One source of confusion here may be that $\theta$ is used to denote two different things in the equation. $\theta$ appearing in the numerator is the same $\theta$ as in the left-hand-side, namely, the particular parameter values whose posterior density is obtained by substituting that particular $\theta$ on the right-hand-side.

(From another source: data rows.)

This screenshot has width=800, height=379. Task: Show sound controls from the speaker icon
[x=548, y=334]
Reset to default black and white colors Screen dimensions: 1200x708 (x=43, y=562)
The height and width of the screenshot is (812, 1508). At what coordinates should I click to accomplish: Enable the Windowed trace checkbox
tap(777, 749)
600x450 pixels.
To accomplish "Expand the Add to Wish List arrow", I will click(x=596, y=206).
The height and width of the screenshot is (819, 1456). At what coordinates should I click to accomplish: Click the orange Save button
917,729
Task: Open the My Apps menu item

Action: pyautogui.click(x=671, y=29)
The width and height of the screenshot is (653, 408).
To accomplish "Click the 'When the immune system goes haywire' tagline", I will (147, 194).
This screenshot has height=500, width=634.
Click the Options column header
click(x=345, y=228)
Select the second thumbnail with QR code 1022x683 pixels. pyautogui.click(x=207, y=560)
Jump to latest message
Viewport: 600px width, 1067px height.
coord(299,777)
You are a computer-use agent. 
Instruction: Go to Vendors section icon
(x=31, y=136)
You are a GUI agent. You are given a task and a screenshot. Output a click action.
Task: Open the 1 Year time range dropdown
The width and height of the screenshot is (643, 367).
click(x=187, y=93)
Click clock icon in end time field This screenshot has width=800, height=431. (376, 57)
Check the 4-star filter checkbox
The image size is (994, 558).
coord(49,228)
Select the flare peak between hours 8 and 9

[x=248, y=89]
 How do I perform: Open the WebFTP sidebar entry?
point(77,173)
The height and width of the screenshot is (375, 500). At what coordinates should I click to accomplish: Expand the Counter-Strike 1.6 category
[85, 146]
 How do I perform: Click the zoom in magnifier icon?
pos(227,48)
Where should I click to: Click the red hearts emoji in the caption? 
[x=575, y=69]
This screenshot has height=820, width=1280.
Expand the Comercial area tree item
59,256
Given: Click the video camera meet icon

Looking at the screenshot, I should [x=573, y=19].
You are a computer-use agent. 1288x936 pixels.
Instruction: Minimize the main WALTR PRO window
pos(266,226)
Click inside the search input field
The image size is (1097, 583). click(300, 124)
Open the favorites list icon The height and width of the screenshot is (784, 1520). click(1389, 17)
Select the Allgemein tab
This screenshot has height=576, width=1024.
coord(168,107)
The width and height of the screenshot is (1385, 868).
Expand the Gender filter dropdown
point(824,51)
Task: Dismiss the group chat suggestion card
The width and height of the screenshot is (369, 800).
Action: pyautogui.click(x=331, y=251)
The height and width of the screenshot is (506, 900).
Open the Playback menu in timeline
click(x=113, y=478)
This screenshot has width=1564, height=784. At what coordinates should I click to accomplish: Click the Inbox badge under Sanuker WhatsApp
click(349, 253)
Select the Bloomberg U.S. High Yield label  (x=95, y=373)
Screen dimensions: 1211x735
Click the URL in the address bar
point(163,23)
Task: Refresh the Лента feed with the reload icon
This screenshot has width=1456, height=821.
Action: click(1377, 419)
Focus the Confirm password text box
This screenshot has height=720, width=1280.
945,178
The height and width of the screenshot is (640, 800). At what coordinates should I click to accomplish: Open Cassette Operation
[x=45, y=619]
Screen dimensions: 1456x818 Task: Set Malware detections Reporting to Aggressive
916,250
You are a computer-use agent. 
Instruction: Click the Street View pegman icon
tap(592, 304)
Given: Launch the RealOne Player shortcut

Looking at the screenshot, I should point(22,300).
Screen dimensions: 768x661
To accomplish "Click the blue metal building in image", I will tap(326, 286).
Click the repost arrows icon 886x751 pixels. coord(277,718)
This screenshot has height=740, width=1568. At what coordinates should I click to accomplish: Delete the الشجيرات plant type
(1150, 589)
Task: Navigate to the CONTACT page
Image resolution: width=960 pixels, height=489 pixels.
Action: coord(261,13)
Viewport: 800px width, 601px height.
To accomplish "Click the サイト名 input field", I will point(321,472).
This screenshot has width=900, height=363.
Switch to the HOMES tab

Meanwhile, the $\theta$ in the denominator is just the variable of integration. As pointed out by @Glen_b, a definite integral is not a function of the variable of integration. Especially, \begin{equation} \int f(\alpha) d\alpha = \int f(\theta) d\theta , \end{equation} as long as the limits (the area over which the integral is computed) are the same. It might be beneficial to write Bayes' rule using a different symbol in the denominator, but I guess the same symbol is used to denote that both refer to the same quantity, i.e., the same parameters of the model.

An example

Consider tossing a (possibly biased) coin once, and observing heads. Let our parameter $\theta$ be the probability that the coin comes up heads on a single toss. Define prior (before the toss) as uniform \begin{equation} p(\theta) = 1,~\theta \in [0,1]. \end{equation} Now, by definition of the parameter (and our data: heads once), \begin{equation} p(D\mid \theta) = p(\mathrm{heads} \mid \theta) = \theta \end{equation} Thus, the numerator is $p(\theta)p(D \mid \theta) = \theta$ when $\theta \in [0,1]$. The denominator is \begin{equation} \int_0^1 p(\theta) p(\mathrm{heads} \mid \theta) d\theta = \int_0^1 \theta d\theta = \left. \frac{1}{2}\theta^2 \right|_{\theta=0}^{\theta = 1} = \frac{1}{2}. \end{equation} As expected, this is not a function of $\theta$. It would be a function of the data $D$, but here for simplicity I have considered only a fixed $D$. Note that we could have denoted the parameter by any other symbol while computing the denominator: \begin{equation} \int_0^1 p(\alpha) p(\mathrm{heads} \mid \alpha) d\alpha = \int_0^1 \alpha d\alpha = \left. \frac{1}{2}\alpha^2 \right|_{\alpha=0}^{\alpha = 1} = \frac{1}{2}. \end{equation} The posterior is then \begin{equation} p(\theta \mid D=\mathrm{heads}) = \frac{p(\theta)p(\mathrm{heads} \mid \theta)}{\int_0^1 p(\theta) p(\mathrm{heads} \mid \theta) d\theta} = \frac{\theta}{\frac{1}{2}} = 2\theta, \end{equation} which is indeed proportional to $p(\theta)p(\mathrm{heads} \mid \theta)=\theta$.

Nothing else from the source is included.